Dès les années 80, nous avons réservé des chapitres de nos guides aux droits humains. J’ai même été interdit de séjour durant onze ans en Tunisie à cause de ce qu’on avait écrit sur le président Zine el-Abidine Ben Ali.

J’ai aussi été le premier, à l’époque, à expliquer que les bars de Bangkok étaient des lieux de prostitution, ce qui n’a pas du tout plu à la Thaïlande. Avoir un impact est la plus belle chose de ma vie.

Vous avez un exemple concret?

Un jour, l’ambassade de France de Bangkok m’a contacté pour me demander de les aider à sortir une Française emprisonnée pour trafic de drogue. Elle était bien sûr innocente. J’ai contacté mon concurrent, le fondateur de Lonely Planet, et avec nos relations respectives, nous nous sommes battus durant cinq mois pour obtenir la libération de cette fille.

On a réussi. J’en reste très fier aujourd’hui. Depuis, les gens de Lonely Planet, avant d’être des concurrents, ce sont des amis.

Souffrez-vous de la prolifération en ligne d’informations sur les voyages?

Un algorithme ne remplacera jamais les journalistes. Notre choix a toujours été de dire la vérité au lecteur. Voilà pourquoi Internet ne m’inquiète pas. Les gens préfèrent marcher en terrain connu, sans se demander si tel commentaire provient d’un hôtelier jaloux ou tel autre avis d’un responsable marketing. Ceux qui nous sont fidèles connaissent notre sincérité. C’est notre force face au numérique.

D’une certaine façon, vous luttez aussi contre le tourisme de masse…

Le problème de ce dernier, c’est la concentration. Aujourd’hui, 95% des touristes se rendent sur 5% de la superficie du globe. Il est là le souci. Moi, je pourrais vous présenter une Espagne magnifique que vous ne connaissez pas: l’España Verde. Celle de l’intérieur, de la Castille, des Asturies, de la Galice. Mais tous les touristes sont concentrés sur la Costa Brava. Je reste, personnellement, un fervent adepte du «pas de côté».

En un demi-siècle, comment a évolué le Routard qui vous lit?

Le voyageur évolue constamment. Quand j’ai commencé le Guide du Routard, j’étais un étudiant fauché. Je m’adressais donc aux étudiants fauchés. Au fil des années, le globe-trotteur a délaissé le camping et l’auto-stop pour un hôtel de charme et une voiture de location. Aujourd’hui, il veut parfois du slow ou parfois des choses plus chics, donc nous suggérons trois catégories de prix dans nos guides.
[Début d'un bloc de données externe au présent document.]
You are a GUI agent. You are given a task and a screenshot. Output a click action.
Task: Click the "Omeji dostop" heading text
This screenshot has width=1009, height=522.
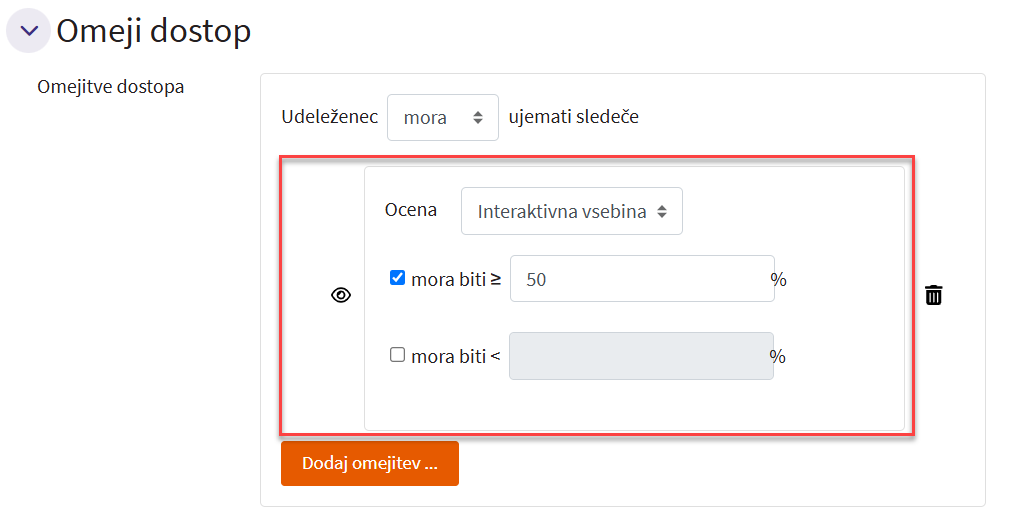point(153,31)
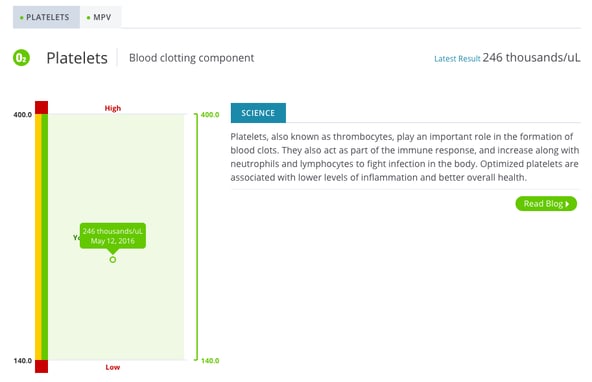
Task: Click the Low label below the chart
Action: click(x=113, y=367)
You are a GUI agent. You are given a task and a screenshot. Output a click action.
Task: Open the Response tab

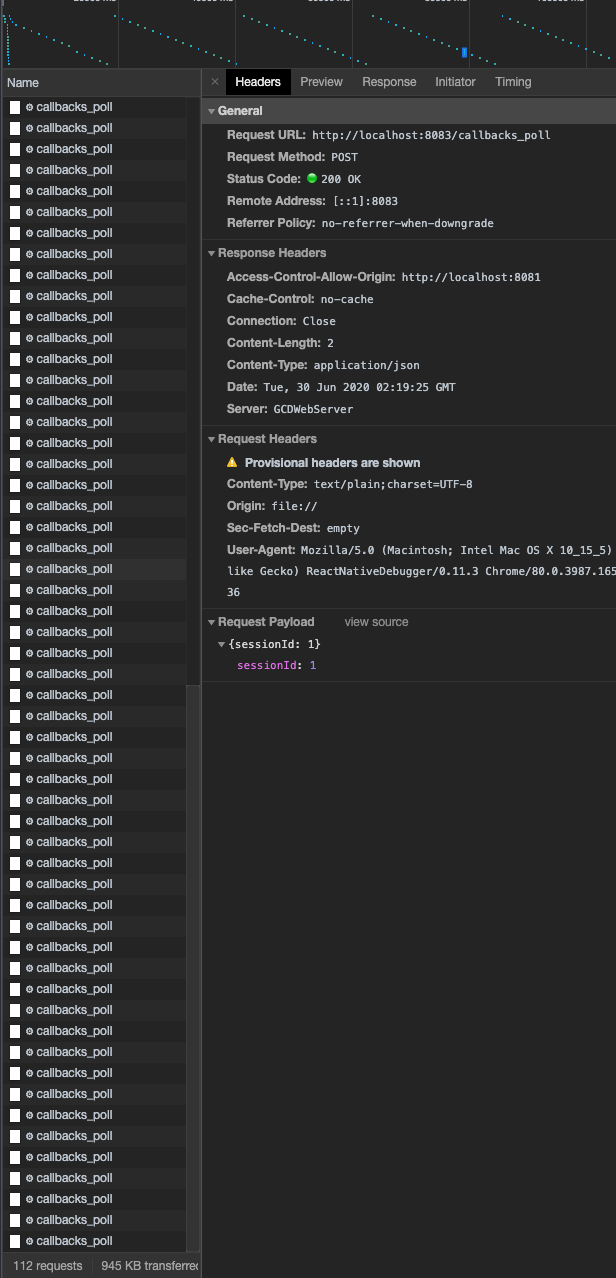tap(389, 82)

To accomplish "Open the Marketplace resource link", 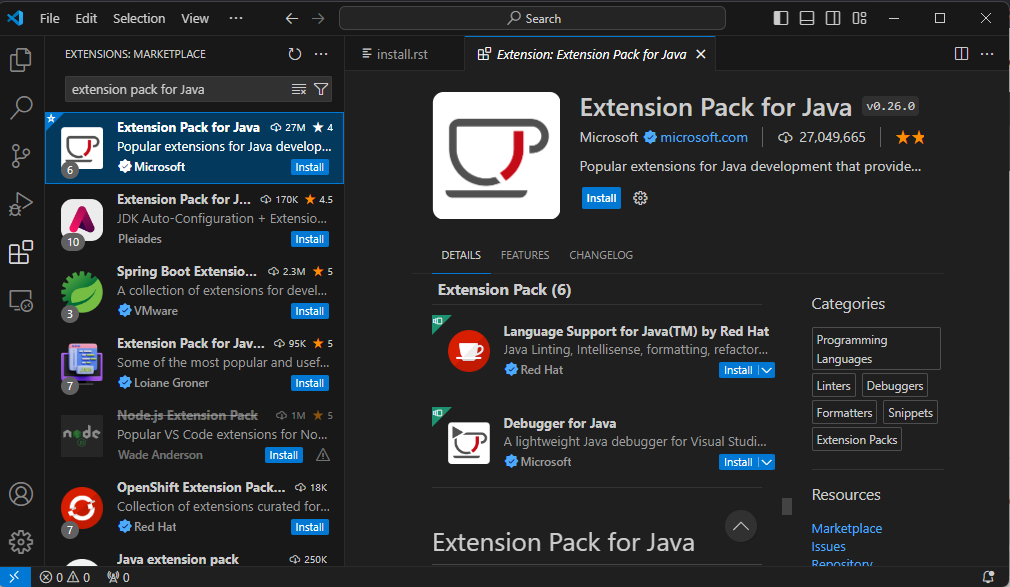I will pos(846,528).
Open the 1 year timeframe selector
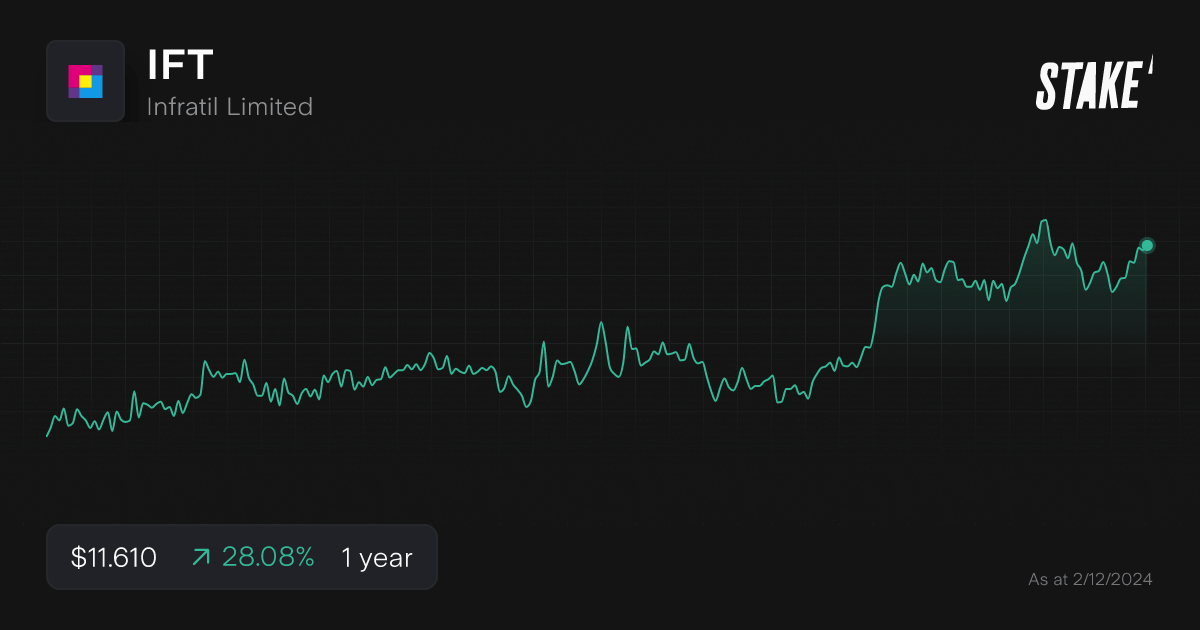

Nous touchons toutes les strates de la population.

Et vous, comment avez-vous évolué en tant que voyageur?

La proximité est ma seule nécessité. Je ne suis plus à l’époque où il m’arrivait de dormir à l’Armée du Salut ou dans un commissariat de police. Je ne dis pas que je loge désormais uniquement dans des hôtels luxueux, même si ça m’arrive. La vérité, c’est que je suis handicapé en raison d’une maladie orpheline contractée en 1989, et donc, je marche mal. Pour moi, le critère numéro un, c’est la proximité. Dans la vallée de l’Asco, par exemple, je vais toujours dans un petit hôtel situé à 30 mètres des gorges.

S’il ne fallait retenir qu’un lieu…

J’ai fait des voyages exceptionnels. J’ai passé une nuit dans la réserve amérindienne de Navajo. J’ai dîné avec des maharajas en Inde. J’ai pêché du poisson avec des pêcheurs au Sri Lanka, que nous avons ensuite grillé au barbecue sur la plage… Mais les plus beaux voyages sont ceux qu’on fait avec les personnes qu’on aime.

Je passerai le dernier jour de ma vie sur l’île de Ré. J’ai acheté une maison là-bas. C’est un endroit fantastique. J’ai un voisin, dont je tairai le nom, qui est parmi les cent premières fortunes de France. Son chauffeur le conduit jusqu’à la gare de La Rochelle, et là, il troque sa Mercedes contre une petite Twingo pourrie. Sur l’île, personne ne sait qui il est. Tout le monde joue à la pétanque ensemble et ça s’engueule. C’est pas Saint-Tropez, c’est la vraie vie.